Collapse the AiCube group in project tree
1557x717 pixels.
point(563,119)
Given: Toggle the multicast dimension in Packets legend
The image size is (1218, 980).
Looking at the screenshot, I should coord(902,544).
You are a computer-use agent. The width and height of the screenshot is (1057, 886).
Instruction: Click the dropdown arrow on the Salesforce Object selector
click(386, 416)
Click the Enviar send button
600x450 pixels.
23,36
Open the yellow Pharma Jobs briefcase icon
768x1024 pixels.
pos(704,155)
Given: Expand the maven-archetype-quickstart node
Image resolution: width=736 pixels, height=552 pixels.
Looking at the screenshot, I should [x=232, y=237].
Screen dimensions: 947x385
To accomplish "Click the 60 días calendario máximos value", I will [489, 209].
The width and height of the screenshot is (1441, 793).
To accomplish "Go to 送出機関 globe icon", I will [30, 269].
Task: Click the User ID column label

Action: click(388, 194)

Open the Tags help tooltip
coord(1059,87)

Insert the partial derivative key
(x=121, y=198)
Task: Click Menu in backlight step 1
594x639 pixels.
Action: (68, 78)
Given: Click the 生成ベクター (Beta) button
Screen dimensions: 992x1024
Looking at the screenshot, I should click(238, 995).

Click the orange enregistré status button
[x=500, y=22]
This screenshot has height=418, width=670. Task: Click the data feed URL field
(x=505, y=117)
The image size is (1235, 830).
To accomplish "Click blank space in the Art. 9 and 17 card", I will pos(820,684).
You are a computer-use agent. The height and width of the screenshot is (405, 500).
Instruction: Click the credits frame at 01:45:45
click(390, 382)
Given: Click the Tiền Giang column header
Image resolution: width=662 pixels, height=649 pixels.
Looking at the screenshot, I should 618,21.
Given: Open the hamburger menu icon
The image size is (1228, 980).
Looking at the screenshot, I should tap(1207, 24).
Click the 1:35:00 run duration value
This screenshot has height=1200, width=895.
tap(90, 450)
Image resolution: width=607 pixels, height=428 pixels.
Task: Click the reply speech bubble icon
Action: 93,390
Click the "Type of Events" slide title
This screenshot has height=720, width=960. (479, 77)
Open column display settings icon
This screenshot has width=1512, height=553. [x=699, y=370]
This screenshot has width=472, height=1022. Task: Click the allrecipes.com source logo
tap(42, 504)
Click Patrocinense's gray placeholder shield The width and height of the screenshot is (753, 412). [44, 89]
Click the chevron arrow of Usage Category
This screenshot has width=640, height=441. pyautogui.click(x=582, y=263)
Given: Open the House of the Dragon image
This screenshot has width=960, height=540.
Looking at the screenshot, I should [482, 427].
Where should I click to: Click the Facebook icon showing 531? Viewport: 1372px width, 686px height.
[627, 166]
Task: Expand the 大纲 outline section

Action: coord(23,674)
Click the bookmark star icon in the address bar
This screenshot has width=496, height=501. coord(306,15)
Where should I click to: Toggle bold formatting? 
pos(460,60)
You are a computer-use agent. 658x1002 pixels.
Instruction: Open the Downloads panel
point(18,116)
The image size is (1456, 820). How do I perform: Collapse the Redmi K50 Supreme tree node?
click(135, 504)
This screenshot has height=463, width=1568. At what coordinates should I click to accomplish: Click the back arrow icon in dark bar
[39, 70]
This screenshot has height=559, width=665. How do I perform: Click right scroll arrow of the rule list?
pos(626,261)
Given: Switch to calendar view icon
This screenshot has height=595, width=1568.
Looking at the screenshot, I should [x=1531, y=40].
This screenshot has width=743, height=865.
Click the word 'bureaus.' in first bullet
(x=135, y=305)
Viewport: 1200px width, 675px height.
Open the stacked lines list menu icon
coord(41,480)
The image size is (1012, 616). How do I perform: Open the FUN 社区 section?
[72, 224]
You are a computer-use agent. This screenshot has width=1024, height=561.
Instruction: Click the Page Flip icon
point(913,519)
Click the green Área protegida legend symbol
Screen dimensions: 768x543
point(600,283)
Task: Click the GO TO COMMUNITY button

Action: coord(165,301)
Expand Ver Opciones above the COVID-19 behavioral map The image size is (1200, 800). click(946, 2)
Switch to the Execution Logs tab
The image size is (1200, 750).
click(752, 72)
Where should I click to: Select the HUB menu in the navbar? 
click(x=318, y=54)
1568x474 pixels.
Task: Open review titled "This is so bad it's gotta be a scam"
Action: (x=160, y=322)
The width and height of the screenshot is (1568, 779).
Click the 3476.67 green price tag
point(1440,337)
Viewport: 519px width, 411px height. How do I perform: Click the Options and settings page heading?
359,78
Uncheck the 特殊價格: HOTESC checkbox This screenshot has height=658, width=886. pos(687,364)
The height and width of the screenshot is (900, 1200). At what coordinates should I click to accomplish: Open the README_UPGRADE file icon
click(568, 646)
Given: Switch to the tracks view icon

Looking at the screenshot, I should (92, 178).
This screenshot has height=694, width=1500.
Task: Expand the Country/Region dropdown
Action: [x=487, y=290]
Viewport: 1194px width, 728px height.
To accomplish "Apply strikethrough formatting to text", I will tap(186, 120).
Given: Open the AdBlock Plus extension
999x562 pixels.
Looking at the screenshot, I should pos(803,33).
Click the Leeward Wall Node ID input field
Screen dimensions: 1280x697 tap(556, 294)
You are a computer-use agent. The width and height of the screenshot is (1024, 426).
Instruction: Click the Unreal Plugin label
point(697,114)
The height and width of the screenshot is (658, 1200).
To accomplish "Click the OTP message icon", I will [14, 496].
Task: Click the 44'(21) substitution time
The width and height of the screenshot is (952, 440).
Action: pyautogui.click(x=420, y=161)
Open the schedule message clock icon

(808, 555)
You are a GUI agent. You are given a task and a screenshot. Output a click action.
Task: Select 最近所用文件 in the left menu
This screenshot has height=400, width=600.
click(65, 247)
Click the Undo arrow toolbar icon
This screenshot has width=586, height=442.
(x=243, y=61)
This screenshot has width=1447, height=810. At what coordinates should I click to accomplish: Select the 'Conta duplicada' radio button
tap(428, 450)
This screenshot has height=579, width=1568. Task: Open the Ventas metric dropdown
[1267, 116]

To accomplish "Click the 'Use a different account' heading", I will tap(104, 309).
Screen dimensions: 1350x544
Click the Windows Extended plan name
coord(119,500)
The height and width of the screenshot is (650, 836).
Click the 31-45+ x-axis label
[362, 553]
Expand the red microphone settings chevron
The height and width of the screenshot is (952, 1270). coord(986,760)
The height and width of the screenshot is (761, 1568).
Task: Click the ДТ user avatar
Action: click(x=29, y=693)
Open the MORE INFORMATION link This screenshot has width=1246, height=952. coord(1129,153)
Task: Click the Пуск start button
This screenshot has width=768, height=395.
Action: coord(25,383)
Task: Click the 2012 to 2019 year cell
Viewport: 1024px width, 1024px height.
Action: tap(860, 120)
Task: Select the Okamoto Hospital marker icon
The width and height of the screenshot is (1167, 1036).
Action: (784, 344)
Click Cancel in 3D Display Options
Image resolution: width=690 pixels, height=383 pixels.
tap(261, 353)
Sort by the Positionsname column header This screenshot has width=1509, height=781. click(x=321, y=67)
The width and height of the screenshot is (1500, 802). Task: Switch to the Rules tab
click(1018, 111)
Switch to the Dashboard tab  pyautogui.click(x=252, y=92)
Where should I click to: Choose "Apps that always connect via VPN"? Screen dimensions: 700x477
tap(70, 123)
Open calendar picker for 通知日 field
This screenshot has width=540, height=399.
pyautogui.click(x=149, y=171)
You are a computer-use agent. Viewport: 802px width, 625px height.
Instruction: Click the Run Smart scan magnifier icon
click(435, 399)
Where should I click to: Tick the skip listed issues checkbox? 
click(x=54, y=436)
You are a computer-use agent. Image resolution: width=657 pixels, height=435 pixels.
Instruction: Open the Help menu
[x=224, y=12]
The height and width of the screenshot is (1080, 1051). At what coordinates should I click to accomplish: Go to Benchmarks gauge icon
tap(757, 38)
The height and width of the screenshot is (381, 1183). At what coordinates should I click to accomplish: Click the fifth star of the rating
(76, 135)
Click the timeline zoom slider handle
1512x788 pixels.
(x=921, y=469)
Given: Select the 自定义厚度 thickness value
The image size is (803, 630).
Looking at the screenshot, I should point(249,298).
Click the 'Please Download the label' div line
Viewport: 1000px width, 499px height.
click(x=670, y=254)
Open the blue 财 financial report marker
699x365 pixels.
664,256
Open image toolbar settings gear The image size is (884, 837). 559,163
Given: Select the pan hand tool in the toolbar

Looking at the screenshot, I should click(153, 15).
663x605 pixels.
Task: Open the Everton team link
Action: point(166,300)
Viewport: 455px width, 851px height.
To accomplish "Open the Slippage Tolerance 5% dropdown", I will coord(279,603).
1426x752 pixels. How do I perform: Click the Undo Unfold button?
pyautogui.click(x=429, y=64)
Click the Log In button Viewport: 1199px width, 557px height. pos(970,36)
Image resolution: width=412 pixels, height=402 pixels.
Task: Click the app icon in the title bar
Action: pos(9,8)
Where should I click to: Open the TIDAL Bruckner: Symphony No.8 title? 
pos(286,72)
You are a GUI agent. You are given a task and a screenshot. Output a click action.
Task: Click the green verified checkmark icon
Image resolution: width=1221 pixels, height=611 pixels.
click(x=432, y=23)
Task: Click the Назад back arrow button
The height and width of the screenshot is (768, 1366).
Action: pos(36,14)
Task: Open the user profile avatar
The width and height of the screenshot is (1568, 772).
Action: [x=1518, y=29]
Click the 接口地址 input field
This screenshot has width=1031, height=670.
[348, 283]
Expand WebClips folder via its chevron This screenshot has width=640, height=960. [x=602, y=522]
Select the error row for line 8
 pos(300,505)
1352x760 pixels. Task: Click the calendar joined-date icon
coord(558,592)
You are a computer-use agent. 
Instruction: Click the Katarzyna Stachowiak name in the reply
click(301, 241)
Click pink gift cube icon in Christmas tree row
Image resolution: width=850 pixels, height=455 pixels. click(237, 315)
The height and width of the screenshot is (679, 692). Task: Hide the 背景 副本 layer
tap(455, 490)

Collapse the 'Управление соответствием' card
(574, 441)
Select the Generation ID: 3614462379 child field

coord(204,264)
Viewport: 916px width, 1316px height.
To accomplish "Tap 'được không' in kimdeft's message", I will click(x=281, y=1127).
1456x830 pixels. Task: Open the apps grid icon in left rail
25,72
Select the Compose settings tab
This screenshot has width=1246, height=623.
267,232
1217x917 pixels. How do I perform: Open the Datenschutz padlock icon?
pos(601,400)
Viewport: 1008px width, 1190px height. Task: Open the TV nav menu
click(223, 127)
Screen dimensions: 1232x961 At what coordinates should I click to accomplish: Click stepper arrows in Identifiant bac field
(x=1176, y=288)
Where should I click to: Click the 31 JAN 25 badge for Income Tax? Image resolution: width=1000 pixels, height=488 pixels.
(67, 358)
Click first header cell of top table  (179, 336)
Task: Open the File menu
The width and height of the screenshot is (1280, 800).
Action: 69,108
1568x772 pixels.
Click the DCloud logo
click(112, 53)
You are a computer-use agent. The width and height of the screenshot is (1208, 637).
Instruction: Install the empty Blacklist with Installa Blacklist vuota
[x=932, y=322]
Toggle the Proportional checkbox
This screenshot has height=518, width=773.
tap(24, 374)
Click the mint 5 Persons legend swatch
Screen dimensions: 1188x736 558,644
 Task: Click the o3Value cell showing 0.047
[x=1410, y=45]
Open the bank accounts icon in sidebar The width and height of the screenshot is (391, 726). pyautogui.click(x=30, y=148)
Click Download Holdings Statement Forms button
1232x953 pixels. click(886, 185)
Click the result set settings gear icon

• • •

▶ **Brief**
Please output an exact copy of the lines above, from the opening line of the data down to the line that contains "is (1057, 886).".

▶ **The answer**
Collapse the AiCube group in project tree
1557x717 pixels.
point(563,119)
Given: Toggle the multicast dimension in Packets legend
The image size is (1218, 980).
Looking at the screenshot, I should coord(902,544).
You are a computer-use agent. The width and height of the screenshot is (1057, 886).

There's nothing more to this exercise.